The PCYH system is well-suited for detecting and monitoring youths and families at risk for dropout . Rather than looking at early life symptoms from a dichotomous perspective (poor, good), we will assess symptoms that vary along a continuum from normal variations to problems, and finally disorders (with diagnoses) . The focus on symptoms, rather than on diagnoses, may require a shift in the current medical model, in which therapy is only followed after a diagnosis has been given. Even without a diagnosis, certain symptoms have a great impact on the child’s development and quality of life [15, 63]. School dropout is not an abrupt event, but a gradual process that often begins early in life. It is important that Dutch PCYH professionals, who offer routine health examinations and anticipatory guidance from birth, monitor social participation at each consultation, because joining sports, playing with friends or going to school is considered important for a healthy development. As school dropout has such a profound impact on an adolescent’s life and increases the risks of social exclusion, it is important that PCYH professionals are able to detect and monitor youths and families at risk for dropout, also in cases where no disorder has been diagnosed. SIODO aims to contribute to effective early childhood interventions for preventing young people from dropping out of school.

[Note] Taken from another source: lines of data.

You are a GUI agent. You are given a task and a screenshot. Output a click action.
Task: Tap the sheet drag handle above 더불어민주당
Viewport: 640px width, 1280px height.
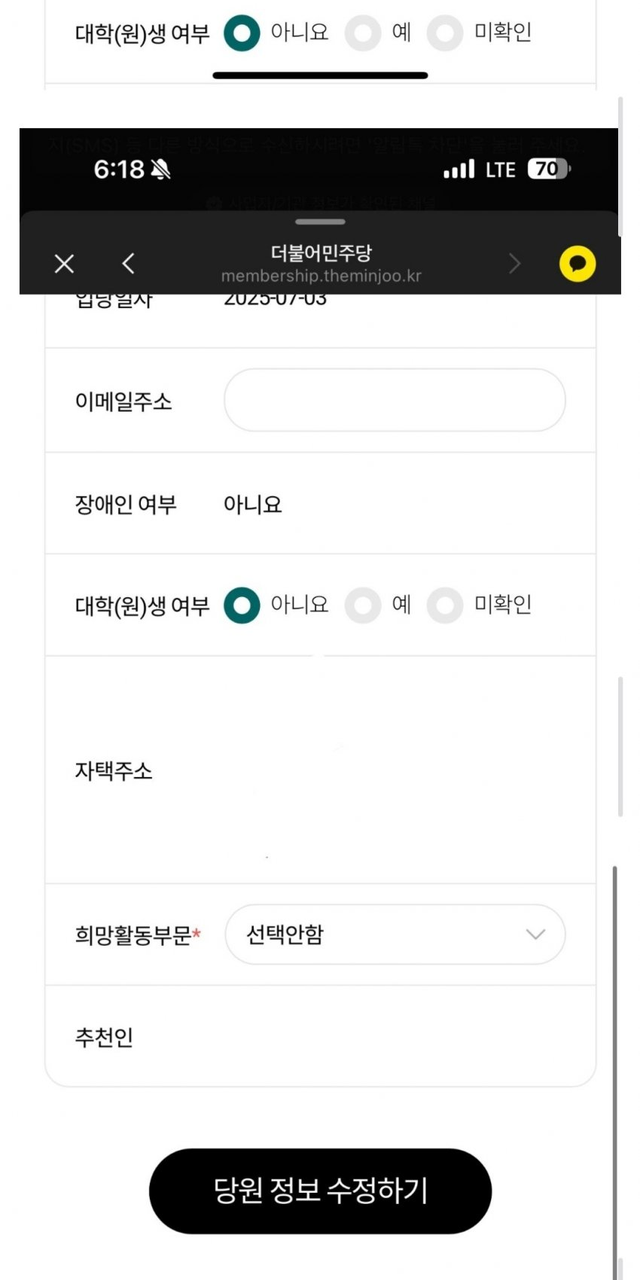click(320, 222)
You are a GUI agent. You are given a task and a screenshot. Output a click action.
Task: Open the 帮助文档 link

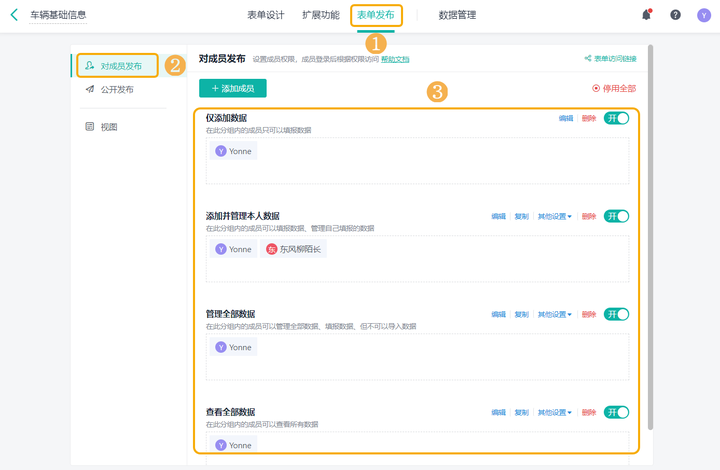pos(395,60)
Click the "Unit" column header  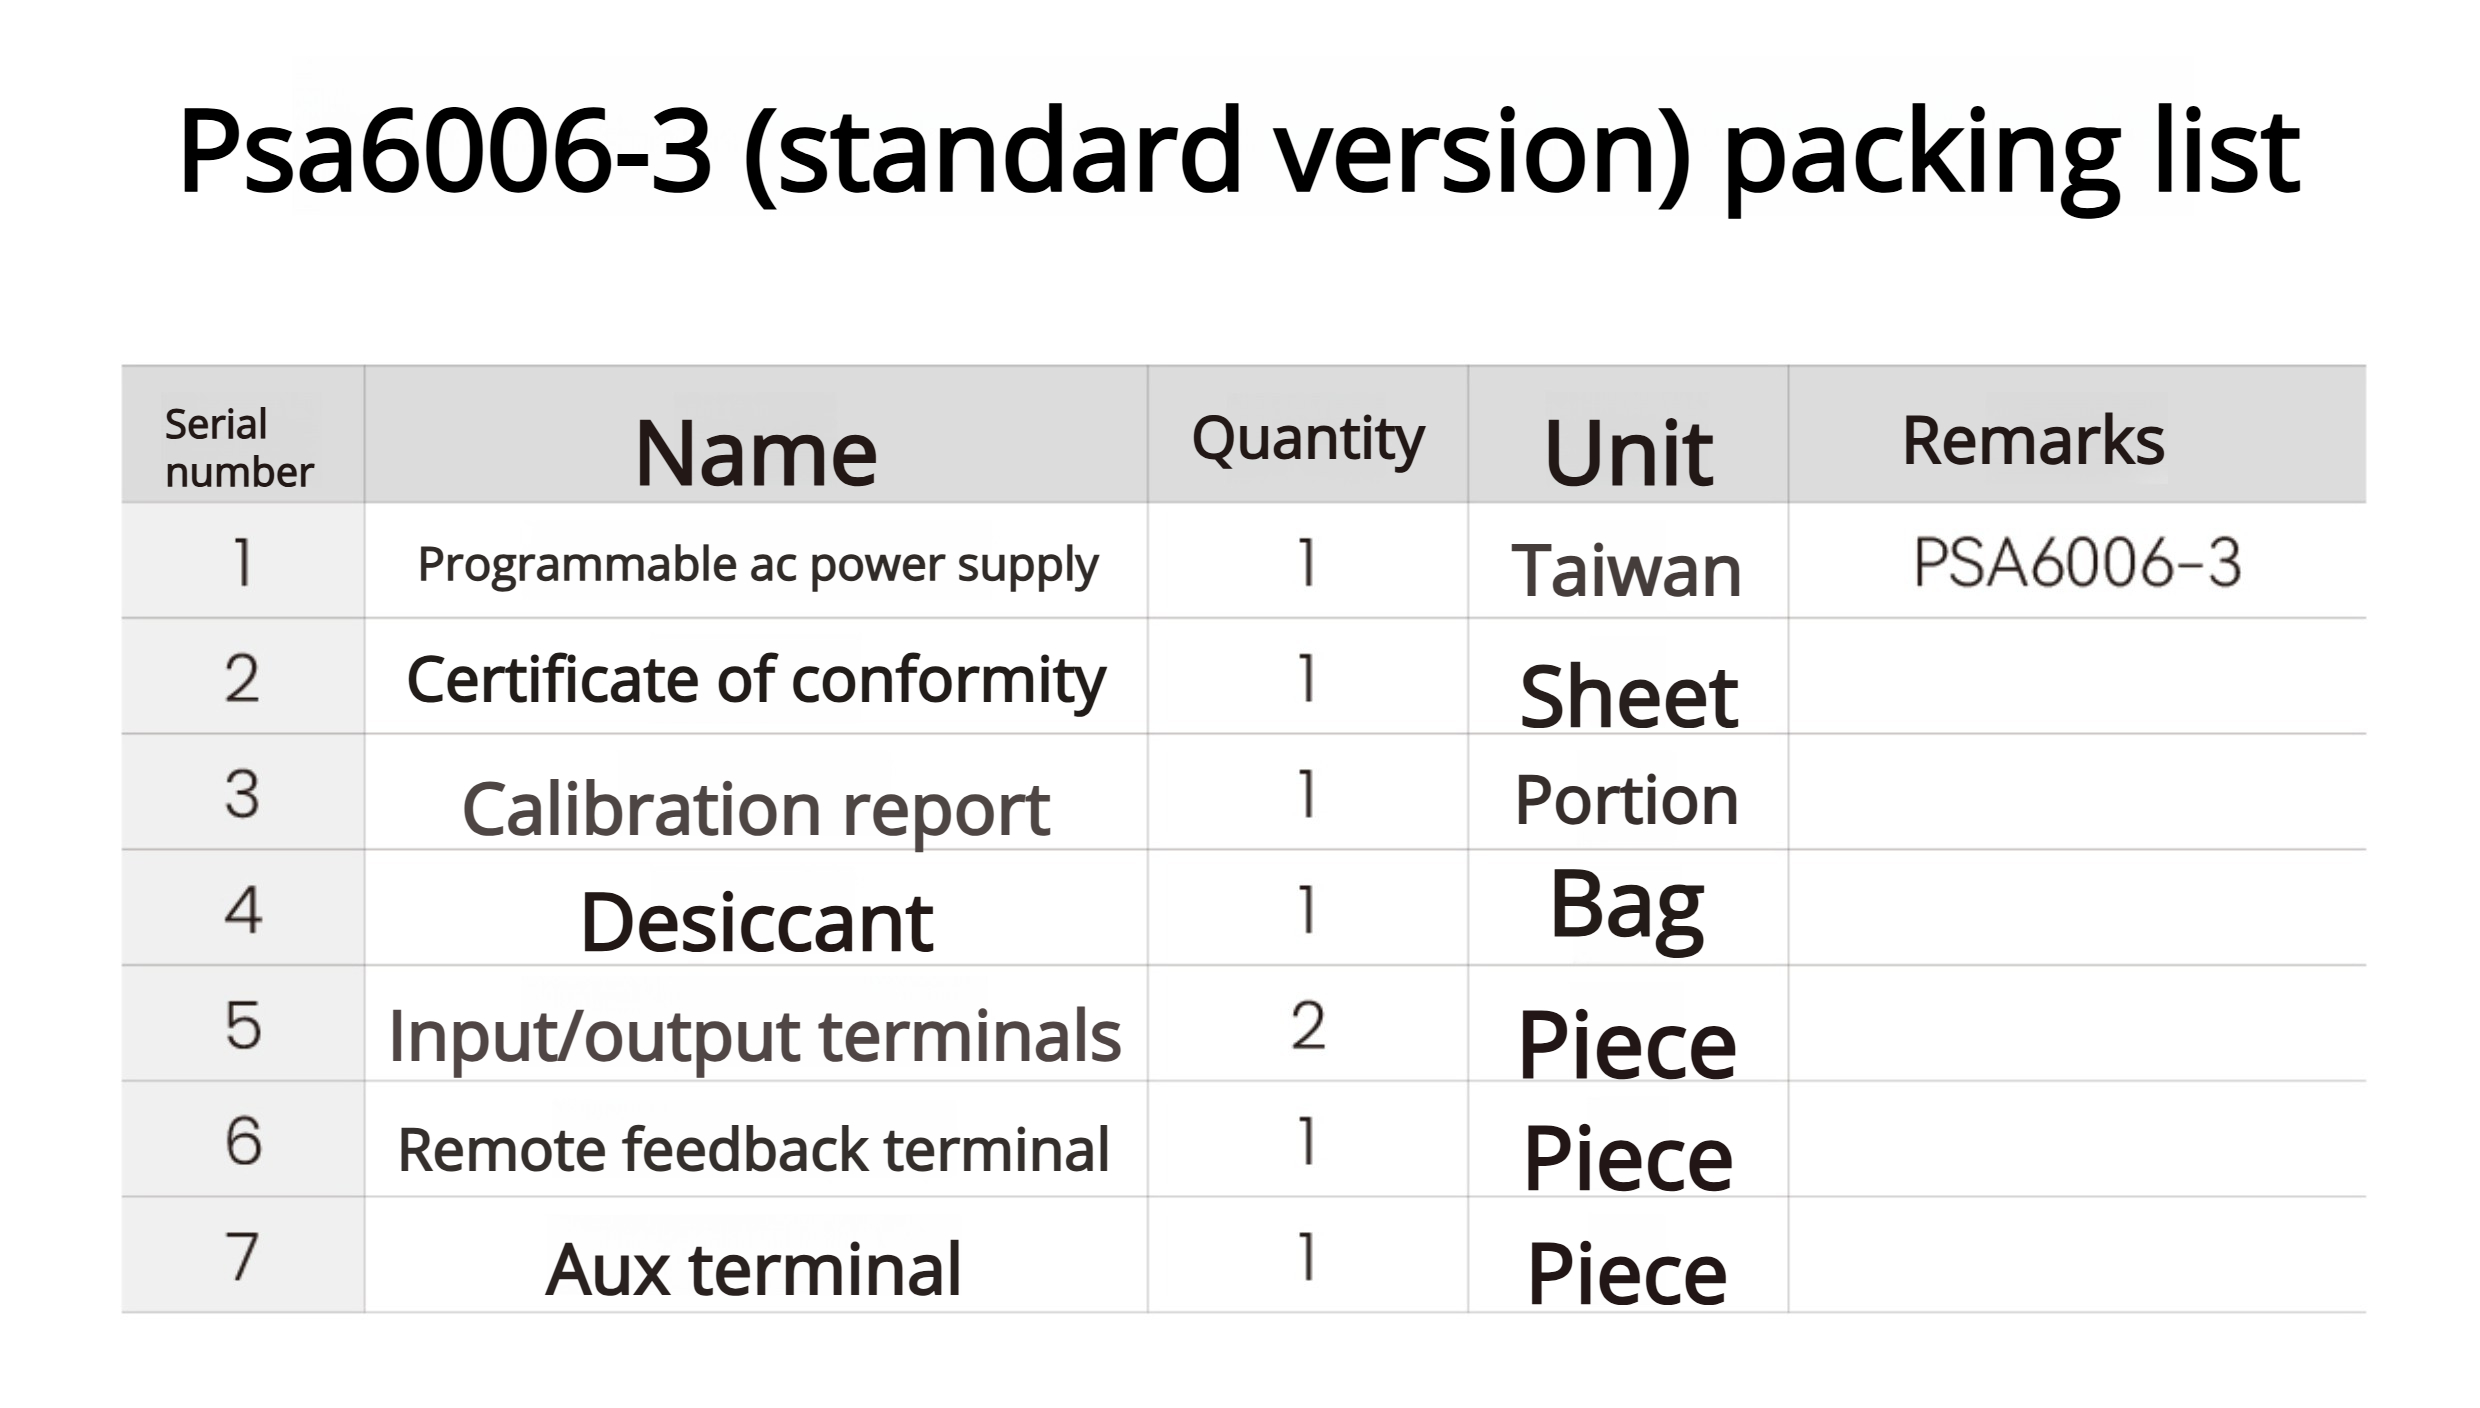tap(1628, 452)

This study also has some limitations that need to be addressed. First, the data described in the PCYH files were not collected for the purpose of this study, so important information might be missing. However, the information in the PCYH files is not retrospectively biased, which means that this disadvantage is also one of the study’s strengths. Secondly, not all data in the PCYH files will be complete and these files will have been compiled by many different PCYH professionals, each with their own interpretations and descriptions of certain situations, symptoms and life-course determinants. However, because the PCYH professionals work with this information in their daily practice, the ecological validity of our findings will likely be high and provide added value for developing the prevention tool. The collaboration between research, practice and policy will certainly enhance the study’s use for optimising daily practice. Finally, participants in both the case and control groups had already been brought under the attention of the municipal CED. This may be why we had difficulties including participants who returned the completed questionnaire. We therefore included another Dutch region to increase the number of participants. For financial reasons, we proceeded with online questionnaires only.
The SIODO study will use a life-course perspective, the ICF-CY model to group the determinants and a mixed-methods design. In this respect, the SIODO study is innovative because it both broadens and deepens the study of the health-related determinants of school dropout. It examines how these determinants contribute to socioeconomic and gender differences in health and contributes to the development of a tool that can be used in public health practice to tackle the problem of school dropout at its roots.
Approval for conducting this study was granted by the Medical Ethics Committee of Maastricht University.